“Futbol neden bu kadar seviliyor”
sorusunun bir değil, bir kaç cevabı olmalı. Mesela tribünde geçirdiği uzun bir
aradan sonra sahaya muhteşem bir geri dönüş yapan futbolcular yüzünden, ya da
takım içi rekabetin doğurduğu yapıcı hırs, yeni gelen arkadaşını kucaklayarak
bir gol sevinci, teknik direktör için “acaba
şimdi ne yapacak” sorusunun cevabını heyecanlı bekleyişimiz, dünyaca ünlü
bir yıldız transferin takıma gelişi ve daha nicesi. Kabul edelim bu oyun gol atınca güzel, ama bu saydıklarım olunca çok
daha güzel. Işte bu yüzden Galatasaray taraftarı çok şanslı.
Antalyaspor
karşısındaki Galatasaray’ı konuşmaya kaptan Sabri ile başlamalı. Galatasaray taraftarı için kimi zaman çile, kimi zaman çilek tadında olan bir oyuncu Sabri. Bir süre tribünde izledi
maçları, ancak bu arada belli ki kendini hazır tutmuş. Oldukça güçlü ve
hırslıydı kaptan. Çok açık kapadı, kendi görevi olmayan bölgelerde bile bastı.
Uzun zaman oynamamış, çok eleştirilmiş bir oyuncu olmasına rağmen, örnek bir
kaptan gibiydi.
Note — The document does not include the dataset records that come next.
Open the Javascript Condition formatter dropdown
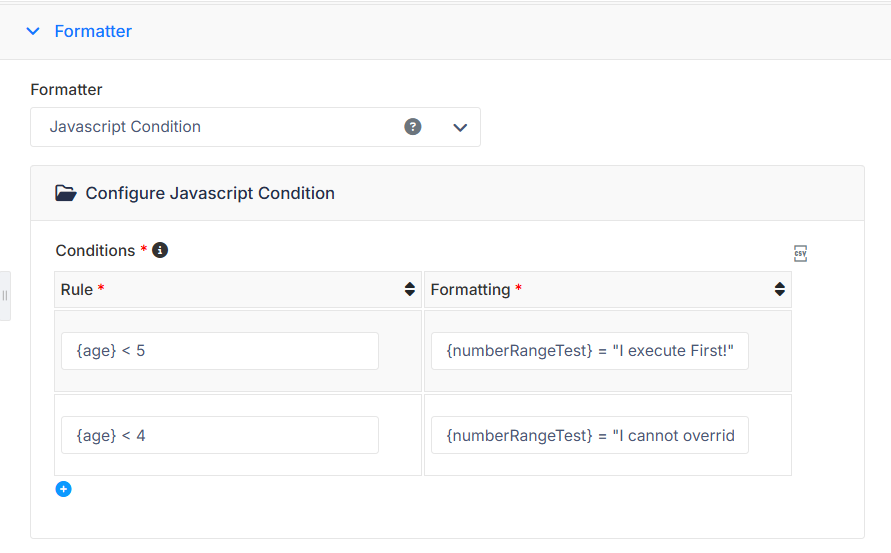Viewport: 891px width, 553px height. 255,127
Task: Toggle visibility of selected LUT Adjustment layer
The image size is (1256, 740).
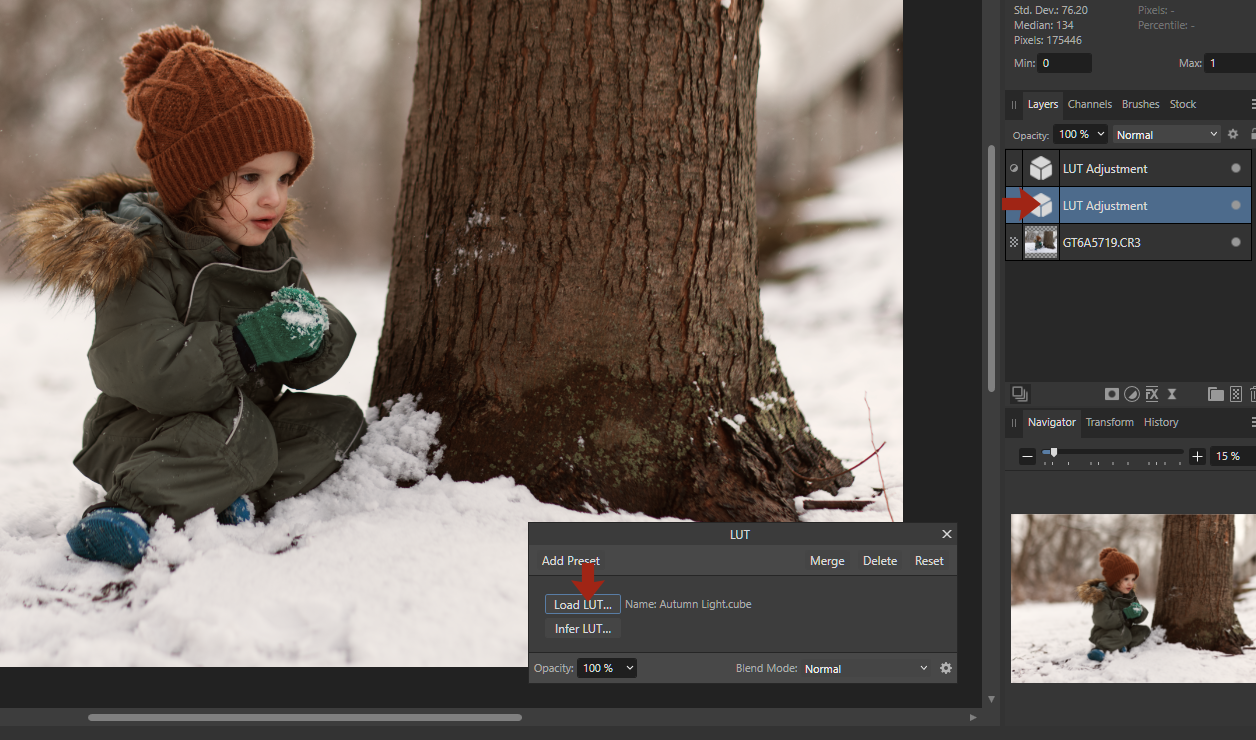Action: [x=1236, y=205]
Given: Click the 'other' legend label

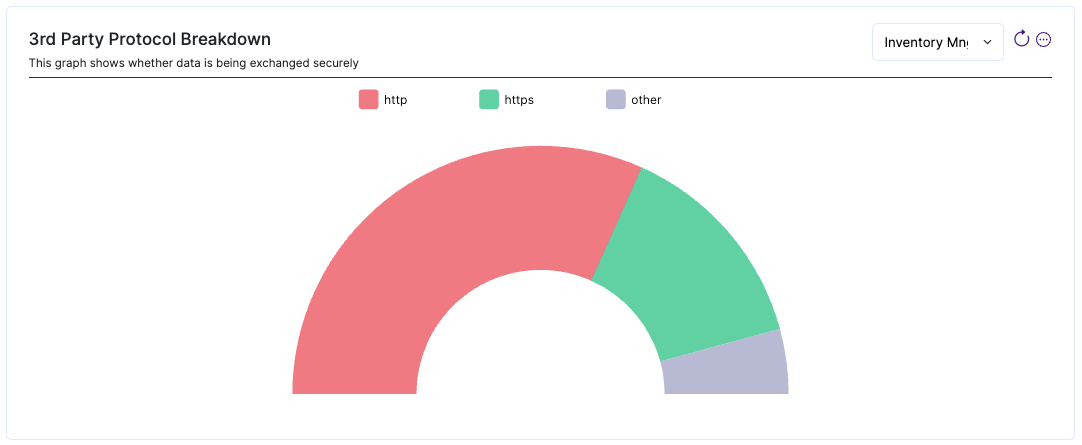Looking at the screenshot, I should (x=646, y=99).
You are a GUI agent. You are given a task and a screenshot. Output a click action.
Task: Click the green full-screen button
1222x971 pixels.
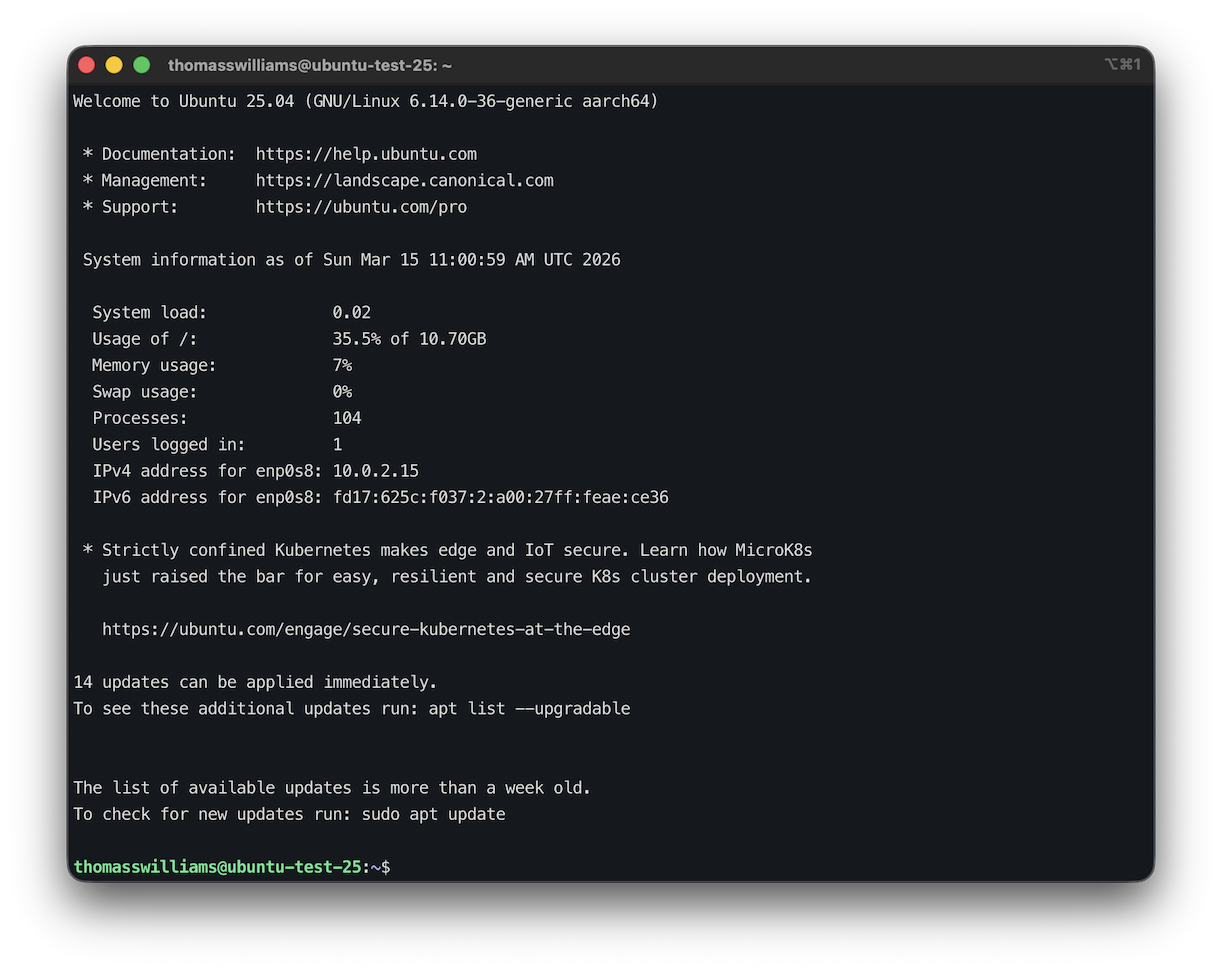[141, 64]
Bu arada Sabri’nin performansına Hamit’in ileride top
tutmasının da büyük katkısı olduğunu belirtmek lazım. Yekta ve Hamit için de
oyunu iyi açıyorlar demek doğru olacaktır. Hamit’i olumsuz anlamda eleştirmek
için gerçekten bu oyunu bilmiyor olmak lazım.
Yekta
ise Selçuk ile beraber Antalyaspor maçının en çok koşan oyuncusuydu. Bu belli
ki, maçtan önce Fatih Hoca tarafından kulaklarına üflenmişti. Sneijder’e yer
açmak için, Selçuk defansif anlamda takıma katkı sağladı. Sneijder ise takıma
ısınıyor. Bazı paslarda eksikliği olduğu doğru, ancak takıma uyumu ve
koordinasyonu için ilk 11’de başlamış ve 80 dakika oynamış olması doğru bir
karardı. Galatasaray Sneijder’in gelişiyle tek forvetli yapıya dönüp 4-2-3-1
oynadı diyenlere katılmıyorum. Çünkü
aslında Sneijder’e yer açmak için net bir şekilde 4-4-1-1 dizilişli bir oyun
sergiledi takım. Herkes takım içi sorun olacağını, oyuncuların istemediğini
ve Sneijder’e kasıtlı pas atmayacaklarını konuşa dursun, golden sonra Burak’la
birlikte sevinçleri Fatih Hoca’nın takımı olduklarının göstergesidir. Hoca’yı tanıyan herkes bilir, takım denilen
yapı aslında 11 kişi değil, 1 kişidir. Herkes her mevkide oynayabilir.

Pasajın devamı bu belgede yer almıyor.